### [About this exercise]
Transcribe exactly the lines that fall between the one holding "Instruction: Open the Visitors menu" and the one holding "Given: Click the purple plus add button", inclusive, from the entries below.
*** Opening Given data ***
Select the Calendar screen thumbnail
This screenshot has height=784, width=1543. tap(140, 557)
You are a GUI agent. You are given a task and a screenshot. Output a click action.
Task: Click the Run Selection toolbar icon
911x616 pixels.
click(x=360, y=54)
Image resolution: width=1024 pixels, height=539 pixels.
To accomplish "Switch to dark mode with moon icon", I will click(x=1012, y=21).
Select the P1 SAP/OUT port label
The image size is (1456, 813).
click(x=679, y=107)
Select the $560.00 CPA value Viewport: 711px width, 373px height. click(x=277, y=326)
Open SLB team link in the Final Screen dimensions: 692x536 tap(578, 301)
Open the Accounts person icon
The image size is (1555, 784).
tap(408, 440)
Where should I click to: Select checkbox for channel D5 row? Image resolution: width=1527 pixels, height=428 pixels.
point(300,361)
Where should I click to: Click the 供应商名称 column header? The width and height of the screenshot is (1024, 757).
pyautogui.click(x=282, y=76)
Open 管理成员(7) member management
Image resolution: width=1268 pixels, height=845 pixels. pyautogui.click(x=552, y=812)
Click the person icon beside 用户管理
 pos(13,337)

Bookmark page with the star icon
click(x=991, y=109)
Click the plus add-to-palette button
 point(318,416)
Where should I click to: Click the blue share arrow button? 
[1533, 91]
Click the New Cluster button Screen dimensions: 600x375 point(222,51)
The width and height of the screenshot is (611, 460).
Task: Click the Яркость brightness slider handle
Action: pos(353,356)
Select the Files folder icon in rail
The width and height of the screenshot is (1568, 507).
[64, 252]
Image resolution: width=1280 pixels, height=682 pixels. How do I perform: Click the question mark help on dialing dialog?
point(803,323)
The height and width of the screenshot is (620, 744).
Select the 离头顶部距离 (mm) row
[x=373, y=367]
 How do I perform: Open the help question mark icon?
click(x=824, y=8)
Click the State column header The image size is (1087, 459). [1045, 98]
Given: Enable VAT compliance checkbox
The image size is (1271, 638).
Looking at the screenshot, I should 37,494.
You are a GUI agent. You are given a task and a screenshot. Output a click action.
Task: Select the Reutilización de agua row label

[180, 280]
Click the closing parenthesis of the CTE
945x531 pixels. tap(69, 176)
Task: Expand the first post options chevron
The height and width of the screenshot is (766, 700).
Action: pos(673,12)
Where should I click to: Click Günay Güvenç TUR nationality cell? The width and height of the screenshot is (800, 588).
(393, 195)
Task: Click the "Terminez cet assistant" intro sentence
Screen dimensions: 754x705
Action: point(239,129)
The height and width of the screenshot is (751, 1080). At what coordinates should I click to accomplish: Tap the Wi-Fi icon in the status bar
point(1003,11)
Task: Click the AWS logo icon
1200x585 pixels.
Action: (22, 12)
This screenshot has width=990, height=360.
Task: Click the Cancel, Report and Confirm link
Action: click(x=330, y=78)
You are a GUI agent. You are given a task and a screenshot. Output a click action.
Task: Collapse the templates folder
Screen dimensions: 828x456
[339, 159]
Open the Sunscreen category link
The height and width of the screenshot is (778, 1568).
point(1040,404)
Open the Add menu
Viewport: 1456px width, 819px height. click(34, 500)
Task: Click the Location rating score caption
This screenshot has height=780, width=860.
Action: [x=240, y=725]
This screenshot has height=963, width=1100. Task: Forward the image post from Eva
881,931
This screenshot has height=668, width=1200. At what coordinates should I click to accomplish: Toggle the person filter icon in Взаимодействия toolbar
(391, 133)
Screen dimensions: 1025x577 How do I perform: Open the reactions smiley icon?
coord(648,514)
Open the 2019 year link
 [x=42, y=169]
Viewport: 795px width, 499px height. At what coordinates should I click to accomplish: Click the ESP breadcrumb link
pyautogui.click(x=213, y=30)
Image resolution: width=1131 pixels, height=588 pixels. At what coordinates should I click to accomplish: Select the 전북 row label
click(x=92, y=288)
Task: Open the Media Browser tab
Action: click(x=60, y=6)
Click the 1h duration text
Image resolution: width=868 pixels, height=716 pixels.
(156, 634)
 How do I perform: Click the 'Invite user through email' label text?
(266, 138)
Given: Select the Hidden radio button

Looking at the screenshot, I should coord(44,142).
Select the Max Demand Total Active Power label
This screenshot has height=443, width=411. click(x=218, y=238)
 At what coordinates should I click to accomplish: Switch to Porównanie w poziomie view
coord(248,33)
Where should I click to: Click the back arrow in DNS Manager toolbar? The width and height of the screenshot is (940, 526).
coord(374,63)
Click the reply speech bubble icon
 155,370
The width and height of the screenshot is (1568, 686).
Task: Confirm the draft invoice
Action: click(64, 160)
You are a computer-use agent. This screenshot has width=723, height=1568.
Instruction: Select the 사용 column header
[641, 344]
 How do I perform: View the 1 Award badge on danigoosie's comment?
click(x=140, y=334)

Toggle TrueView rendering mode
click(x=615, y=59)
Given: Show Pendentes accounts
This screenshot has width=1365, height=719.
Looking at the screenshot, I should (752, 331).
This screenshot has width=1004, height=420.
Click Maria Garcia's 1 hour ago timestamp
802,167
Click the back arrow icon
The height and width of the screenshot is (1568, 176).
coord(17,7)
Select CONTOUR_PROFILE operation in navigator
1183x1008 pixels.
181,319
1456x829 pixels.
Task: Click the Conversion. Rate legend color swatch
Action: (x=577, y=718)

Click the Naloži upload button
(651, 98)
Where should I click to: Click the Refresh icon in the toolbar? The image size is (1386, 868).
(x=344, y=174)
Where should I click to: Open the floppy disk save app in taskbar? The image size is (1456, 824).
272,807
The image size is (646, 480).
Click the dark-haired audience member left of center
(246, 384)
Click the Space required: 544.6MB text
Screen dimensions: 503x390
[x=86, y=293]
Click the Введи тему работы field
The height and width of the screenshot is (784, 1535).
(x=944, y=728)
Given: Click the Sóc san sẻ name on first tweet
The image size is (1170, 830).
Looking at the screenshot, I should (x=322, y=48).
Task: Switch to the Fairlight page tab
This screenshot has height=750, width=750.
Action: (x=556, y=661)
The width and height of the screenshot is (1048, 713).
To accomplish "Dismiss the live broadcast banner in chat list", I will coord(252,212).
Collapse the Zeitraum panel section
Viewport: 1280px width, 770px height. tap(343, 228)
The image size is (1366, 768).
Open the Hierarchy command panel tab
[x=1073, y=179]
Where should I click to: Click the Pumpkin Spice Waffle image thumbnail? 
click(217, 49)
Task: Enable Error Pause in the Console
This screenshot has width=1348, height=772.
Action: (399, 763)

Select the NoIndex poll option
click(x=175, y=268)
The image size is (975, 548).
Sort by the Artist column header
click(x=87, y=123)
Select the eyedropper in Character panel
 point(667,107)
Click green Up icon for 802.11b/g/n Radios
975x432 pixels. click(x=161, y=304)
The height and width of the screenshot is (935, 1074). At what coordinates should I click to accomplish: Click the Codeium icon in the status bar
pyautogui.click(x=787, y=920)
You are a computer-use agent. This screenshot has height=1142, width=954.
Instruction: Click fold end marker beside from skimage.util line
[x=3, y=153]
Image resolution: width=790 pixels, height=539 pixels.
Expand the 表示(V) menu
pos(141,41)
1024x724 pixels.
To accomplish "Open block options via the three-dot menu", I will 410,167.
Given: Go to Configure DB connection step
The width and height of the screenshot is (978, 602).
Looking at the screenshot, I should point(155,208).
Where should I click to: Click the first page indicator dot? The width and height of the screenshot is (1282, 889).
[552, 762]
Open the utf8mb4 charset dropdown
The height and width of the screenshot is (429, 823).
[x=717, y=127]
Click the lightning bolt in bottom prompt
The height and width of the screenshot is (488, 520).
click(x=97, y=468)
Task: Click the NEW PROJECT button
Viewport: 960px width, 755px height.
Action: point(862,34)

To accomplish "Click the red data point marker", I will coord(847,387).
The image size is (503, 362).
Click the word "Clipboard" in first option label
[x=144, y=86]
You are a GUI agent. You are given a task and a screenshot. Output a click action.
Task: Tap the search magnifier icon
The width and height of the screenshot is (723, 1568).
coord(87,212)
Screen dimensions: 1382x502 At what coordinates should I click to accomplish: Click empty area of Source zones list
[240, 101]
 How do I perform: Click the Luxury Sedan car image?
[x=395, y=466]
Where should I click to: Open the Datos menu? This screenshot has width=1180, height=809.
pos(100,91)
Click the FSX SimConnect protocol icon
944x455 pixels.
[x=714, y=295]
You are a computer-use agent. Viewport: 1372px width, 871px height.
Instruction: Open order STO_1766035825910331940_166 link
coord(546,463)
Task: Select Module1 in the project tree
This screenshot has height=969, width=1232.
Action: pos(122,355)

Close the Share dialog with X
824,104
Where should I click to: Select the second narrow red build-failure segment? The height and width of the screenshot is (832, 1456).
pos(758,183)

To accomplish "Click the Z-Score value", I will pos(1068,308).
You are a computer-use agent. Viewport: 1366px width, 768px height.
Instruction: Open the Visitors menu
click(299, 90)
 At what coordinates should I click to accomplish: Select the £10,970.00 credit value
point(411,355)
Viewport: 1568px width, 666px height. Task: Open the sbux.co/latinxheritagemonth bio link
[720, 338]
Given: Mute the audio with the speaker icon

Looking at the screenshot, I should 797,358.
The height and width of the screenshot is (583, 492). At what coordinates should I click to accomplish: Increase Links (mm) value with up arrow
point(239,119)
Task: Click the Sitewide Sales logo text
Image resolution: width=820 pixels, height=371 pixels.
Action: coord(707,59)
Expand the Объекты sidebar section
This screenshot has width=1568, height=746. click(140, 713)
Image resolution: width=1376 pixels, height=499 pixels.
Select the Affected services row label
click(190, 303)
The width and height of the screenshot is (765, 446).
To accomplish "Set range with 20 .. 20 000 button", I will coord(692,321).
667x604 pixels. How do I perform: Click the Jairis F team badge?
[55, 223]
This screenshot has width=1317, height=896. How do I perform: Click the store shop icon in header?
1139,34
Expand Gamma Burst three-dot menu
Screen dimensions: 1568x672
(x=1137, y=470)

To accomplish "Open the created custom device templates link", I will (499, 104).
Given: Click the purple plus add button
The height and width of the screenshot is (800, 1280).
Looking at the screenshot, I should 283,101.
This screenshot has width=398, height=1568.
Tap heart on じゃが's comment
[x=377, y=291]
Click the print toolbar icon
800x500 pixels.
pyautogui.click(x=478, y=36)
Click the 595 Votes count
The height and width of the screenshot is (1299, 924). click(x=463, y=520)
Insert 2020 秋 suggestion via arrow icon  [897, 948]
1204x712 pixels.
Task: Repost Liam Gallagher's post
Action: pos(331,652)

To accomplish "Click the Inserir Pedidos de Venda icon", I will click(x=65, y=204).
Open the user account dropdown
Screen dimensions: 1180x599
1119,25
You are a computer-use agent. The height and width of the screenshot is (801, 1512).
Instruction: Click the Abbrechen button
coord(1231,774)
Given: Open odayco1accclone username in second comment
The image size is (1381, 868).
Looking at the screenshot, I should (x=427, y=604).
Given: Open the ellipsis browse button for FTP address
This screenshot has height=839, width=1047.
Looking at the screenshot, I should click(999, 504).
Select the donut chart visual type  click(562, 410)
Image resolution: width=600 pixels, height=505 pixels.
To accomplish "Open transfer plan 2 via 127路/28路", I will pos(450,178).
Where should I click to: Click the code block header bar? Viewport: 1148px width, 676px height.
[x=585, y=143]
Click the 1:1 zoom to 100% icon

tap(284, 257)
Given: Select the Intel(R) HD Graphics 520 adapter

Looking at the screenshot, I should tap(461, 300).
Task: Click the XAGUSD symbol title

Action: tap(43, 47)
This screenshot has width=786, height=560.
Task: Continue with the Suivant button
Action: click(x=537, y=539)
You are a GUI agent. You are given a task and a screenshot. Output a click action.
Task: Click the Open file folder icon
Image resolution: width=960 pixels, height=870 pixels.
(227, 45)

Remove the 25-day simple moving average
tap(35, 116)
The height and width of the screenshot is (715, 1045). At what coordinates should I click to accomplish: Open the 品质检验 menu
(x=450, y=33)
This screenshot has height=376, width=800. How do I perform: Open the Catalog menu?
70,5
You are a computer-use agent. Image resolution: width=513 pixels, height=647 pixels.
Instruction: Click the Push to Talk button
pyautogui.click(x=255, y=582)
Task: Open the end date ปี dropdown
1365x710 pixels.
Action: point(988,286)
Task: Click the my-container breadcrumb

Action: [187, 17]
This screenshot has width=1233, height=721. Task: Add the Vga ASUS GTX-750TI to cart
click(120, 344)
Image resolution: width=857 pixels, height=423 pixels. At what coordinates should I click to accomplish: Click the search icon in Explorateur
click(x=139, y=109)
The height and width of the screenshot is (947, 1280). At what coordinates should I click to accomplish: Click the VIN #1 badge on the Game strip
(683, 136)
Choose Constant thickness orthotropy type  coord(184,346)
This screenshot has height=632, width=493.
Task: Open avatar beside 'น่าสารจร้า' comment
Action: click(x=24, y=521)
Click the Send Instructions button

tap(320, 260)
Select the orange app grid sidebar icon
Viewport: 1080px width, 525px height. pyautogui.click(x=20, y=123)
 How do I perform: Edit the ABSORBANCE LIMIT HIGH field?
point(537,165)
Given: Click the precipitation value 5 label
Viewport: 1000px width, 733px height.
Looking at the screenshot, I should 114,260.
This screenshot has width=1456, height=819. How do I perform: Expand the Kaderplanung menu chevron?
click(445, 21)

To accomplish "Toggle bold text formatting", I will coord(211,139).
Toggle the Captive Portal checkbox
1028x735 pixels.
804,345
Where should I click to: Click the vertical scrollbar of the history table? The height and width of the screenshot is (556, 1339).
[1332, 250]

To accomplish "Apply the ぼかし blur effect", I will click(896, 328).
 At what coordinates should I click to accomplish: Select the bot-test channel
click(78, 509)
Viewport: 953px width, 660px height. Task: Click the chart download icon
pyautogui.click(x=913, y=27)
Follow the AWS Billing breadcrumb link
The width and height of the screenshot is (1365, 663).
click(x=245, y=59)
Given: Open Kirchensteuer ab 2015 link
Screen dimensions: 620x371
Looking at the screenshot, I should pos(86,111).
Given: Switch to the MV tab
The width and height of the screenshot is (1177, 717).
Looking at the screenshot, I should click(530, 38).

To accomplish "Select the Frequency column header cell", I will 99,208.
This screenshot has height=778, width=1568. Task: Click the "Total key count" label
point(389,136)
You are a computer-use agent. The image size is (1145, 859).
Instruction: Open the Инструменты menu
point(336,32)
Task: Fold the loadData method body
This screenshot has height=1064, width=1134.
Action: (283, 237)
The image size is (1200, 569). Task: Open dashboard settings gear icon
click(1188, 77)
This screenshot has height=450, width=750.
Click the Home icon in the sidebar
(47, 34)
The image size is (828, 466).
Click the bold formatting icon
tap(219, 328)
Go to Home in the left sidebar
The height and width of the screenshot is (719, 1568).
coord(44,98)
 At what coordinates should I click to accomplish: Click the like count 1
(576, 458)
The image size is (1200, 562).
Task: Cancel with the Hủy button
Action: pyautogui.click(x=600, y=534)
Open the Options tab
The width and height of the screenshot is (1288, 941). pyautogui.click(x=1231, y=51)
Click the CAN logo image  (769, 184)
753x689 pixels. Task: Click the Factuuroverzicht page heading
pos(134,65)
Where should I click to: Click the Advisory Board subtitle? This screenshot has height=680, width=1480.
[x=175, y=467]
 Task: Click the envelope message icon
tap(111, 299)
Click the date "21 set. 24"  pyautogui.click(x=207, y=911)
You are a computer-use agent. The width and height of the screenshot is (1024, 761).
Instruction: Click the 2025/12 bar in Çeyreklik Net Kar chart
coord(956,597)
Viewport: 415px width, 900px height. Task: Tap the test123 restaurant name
*** Closing Given data ***
### [Response to this exercise]
Instruction: Open the Visitors menu
click(299, 90)
 At what coordinates should I click to accomplish: Select the £10,970.00 credit value
point(411,355)
Viewport: 1568px width, 666px height. Task: Open the sbux.co/latinxheritagemonth bio link
[720, 338]
Given: Mute the audio with the speaker icon

Looking at the screenshot, I should 797,358.
The height and width of the screenshot is (583, 492). At what coordinates should I click to accomplish: Increase Links (mm) value with up arrow
point(239,119)
Task: Click the Sitewide Sales logo text
Image resolution: width=820 pixels, height=371 pixels.
Action: coord(707,59)
Expand the Объекты sidebar section
This screenshot has width=1568, height=746. click(140, 713)
Image resolution: width=1376 pixels, height=499 pixels.
Select the Affected services row label
click(190, 303)
The width and height of the screenshot is (765, 446).
To accomplish "Set range with 20 .. 20 000 button", I will coord(692,321).
667x604 pixels. How do I perform: Click the Jairis F team badge?
[55, 223]
This screenshot has width=1317, height=896. How do I perform: Click the store shop icon in header?
1139,34
Expand Gamma Burst three-dot menu
Screen dimensions: 1568x672
(x=1137, y=470)

To accomplish "Open the created custom device templates link", I will (499, 104).
Given: Click the purple plus add button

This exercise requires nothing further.